Look below for the lines from the one with "You are a GUI" to the one with "Click the Halitpaşa", and copy exactly those lines, both ends included.
== Supplied information ==
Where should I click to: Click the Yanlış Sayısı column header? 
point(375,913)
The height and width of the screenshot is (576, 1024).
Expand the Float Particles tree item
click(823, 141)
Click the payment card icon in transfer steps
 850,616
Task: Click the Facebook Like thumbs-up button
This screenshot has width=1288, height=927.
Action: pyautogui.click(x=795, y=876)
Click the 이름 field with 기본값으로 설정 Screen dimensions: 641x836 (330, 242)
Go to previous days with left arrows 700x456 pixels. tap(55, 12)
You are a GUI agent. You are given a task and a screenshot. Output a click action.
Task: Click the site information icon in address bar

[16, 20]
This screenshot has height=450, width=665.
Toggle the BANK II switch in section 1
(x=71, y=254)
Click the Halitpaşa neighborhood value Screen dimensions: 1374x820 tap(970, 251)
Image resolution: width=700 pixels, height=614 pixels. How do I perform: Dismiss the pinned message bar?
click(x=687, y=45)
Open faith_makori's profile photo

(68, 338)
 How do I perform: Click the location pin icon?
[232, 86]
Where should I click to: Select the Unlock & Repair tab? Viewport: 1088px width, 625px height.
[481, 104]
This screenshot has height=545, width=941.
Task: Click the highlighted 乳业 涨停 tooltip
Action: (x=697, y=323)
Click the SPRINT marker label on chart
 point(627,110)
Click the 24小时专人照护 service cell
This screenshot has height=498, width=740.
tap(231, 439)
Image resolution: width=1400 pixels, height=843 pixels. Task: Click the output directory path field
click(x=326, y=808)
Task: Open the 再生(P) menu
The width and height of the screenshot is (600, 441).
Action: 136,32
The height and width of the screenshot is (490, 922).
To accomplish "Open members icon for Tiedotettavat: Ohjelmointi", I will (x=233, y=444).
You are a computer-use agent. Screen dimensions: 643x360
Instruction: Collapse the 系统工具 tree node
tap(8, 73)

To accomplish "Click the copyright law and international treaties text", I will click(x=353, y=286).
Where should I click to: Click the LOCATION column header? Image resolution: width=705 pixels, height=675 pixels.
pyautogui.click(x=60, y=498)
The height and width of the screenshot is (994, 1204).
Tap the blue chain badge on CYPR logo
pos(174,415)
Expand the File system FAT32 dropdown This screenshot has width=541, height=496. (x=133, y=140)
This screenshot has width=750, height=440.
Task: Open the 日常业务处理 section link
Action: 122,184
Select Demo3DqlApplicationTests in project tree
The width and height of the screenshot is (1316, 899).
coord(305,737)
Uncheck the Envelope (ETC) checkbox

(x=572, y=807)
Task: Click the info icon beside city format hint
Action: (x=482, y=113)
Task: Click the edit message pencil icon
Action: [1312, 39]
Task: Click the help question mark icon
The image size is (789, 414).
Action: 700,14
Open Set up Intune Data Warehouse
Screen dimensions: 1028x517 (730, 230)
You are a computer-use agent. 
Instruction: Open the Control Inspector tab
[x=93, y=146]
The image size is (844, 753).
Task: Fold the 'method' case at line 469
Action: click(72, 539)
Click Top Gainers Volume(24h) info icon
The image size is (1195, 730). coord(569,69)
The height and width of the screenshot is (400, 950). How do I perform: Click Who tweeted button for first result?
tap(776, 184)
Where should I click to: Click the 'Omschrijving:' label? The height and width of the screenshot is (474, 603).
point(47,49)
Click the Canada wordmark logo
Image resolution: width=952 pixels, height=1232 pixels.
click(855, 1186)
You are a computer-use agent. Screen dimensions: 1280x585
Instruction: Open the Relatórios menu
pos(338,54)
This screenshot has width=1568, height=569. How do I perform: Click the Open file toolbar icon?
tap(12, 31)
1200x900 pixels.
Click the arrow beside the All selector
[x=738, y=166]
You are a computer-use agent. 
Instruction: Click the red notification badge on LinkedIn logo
===
Answer section:
You are a GUI agent. You are given a task and a screenshot. Output a click action.
Task: Click the site information icon in address bar

[16, 20]
This screenshot has height=450, width=665.
Toggle the BANK II switch in section 1
(x=71, y=254)
Click the Halitpaşa neighborhood value Screen dimensions: 1374x820 tap(970, 251)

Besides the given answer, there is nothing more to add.